When one of Parsons's salesmen was on a visit to Wright Field, he was told of the problems the newly formed U.S. Air Force was having with new jet-powered designs. He asked if Parsons had anything to help them. Parsons showed Lockheed their idea of an automated mill, but they were uninterested. They decided to use 5-axis template copiers to produce the stringers, cutting from a metal template, and had already ordered the expensive cutting machine. But as Parsons noted:

Now just picture the situation for a minute. Lockheed had contracted to design a machine to make these wings. This machine had five axes of cutter movement, and each of these was tracer controlled using a template. Nobody was using my method of making templates, so just imagine what chance they were going to have of making an accurate airfoil shape with inaccurate templates.
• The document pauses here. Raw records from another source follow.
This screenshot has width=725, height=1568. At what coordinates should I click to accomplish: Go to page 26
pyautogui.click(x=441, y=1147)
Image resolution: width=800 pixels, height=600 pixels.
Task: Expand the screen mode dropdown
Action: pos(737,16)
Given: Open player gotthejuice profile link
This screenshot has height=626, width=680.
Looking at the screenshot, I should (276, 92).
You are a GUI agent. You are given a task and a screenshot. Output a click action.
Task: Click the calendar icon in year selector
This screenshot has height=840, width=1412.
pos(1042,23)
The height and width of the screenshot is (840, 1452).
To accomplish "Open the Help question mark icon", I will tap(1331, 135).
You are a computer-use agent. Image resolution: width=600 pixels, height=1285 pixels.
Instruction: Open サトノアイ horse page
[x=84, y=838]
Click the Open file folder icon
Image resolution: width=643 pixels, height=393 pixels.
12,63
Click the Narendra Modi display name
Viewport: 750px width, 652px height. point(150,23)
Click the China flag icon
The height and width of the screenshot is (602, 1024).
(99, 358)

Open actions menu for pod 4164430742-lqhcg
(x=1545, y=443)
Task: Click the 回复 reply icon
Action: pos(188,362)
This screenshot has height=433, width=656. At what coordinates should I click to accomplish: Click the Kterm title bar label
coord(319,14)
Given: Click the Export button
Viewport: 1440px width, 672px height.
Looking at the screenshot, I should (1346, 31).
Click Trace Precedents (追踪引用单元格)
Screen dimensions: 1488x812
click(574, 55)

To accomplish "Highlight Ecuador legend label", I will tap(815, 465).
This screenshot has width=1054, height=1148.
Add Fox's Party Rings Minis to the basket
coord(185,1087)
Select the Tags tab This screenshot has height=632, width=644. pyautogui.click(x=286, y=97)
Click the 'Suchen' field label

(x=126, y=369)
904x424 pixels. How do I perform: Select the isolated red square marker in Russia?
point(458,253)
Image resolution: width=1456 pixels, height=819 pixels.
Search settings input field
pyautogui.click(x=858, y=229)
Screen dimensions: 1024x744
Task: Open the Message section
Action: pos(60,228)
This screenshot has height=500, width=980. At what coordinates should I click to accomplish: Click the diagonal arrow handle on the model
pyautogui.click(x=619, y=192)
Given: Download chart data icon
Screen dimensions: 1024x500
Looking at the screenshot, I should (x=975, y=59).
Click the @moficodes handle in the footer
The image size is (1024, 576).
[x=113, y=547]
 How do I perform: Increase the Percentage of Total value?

Parson's worries soon came true, and Lockheed's protests that they could fix the problem eventually rang hollow. In 1949 the Air Force arranged funding for Parsons to build his machines on his own.[5] Early work with Snyder Machine & Tool Corp proved the system of directly driving the controls from motors failed to give the accuracy needed to set the machine for a perfectly smooth cut. Since the mechanical controls did not respond in a linear fashion, one could not simply drive it with a given amount of power, because the differing forces meant the same amount of power would not always produce the same amount of motion in the controls. No matter how many points were included, the outline would still be rough. Parsons was confronted by the same problem that had prevented convergence of Jacquard-type controls with machining.

First commercial numerically controlled machine

In 1952, Arma Corporation which had done much defense work on rangefinders during the war, announced the first commercial numerically controlled lathe, developed by Dr. F. W. Cunningham. Arma's first automated lathe was made in 1948, and announced in 1950.

Parsons Corp. and MIT

This was not an impossible problem to solve, but would require some sort of feedback system, like a selsyn, to directly measure how far the controls had actually turned. Faced with the daunting task of building such a system, in the spring of 1949 Parsons turned to Gordon S. Brown's Servomechanisms Laboratory at MIT, which was a world leader in mechanical computing and feedback systems.[10] During the war the Lab had built a number of complex motor-driven devices like the motorized gun turret systems for the Boeing B-29 Superfortress and the automatic tracking system for the SCR-584 radar. They were naturally suited to technological transfer into a prototype of Parsons's automated "by-the-numbers" machine.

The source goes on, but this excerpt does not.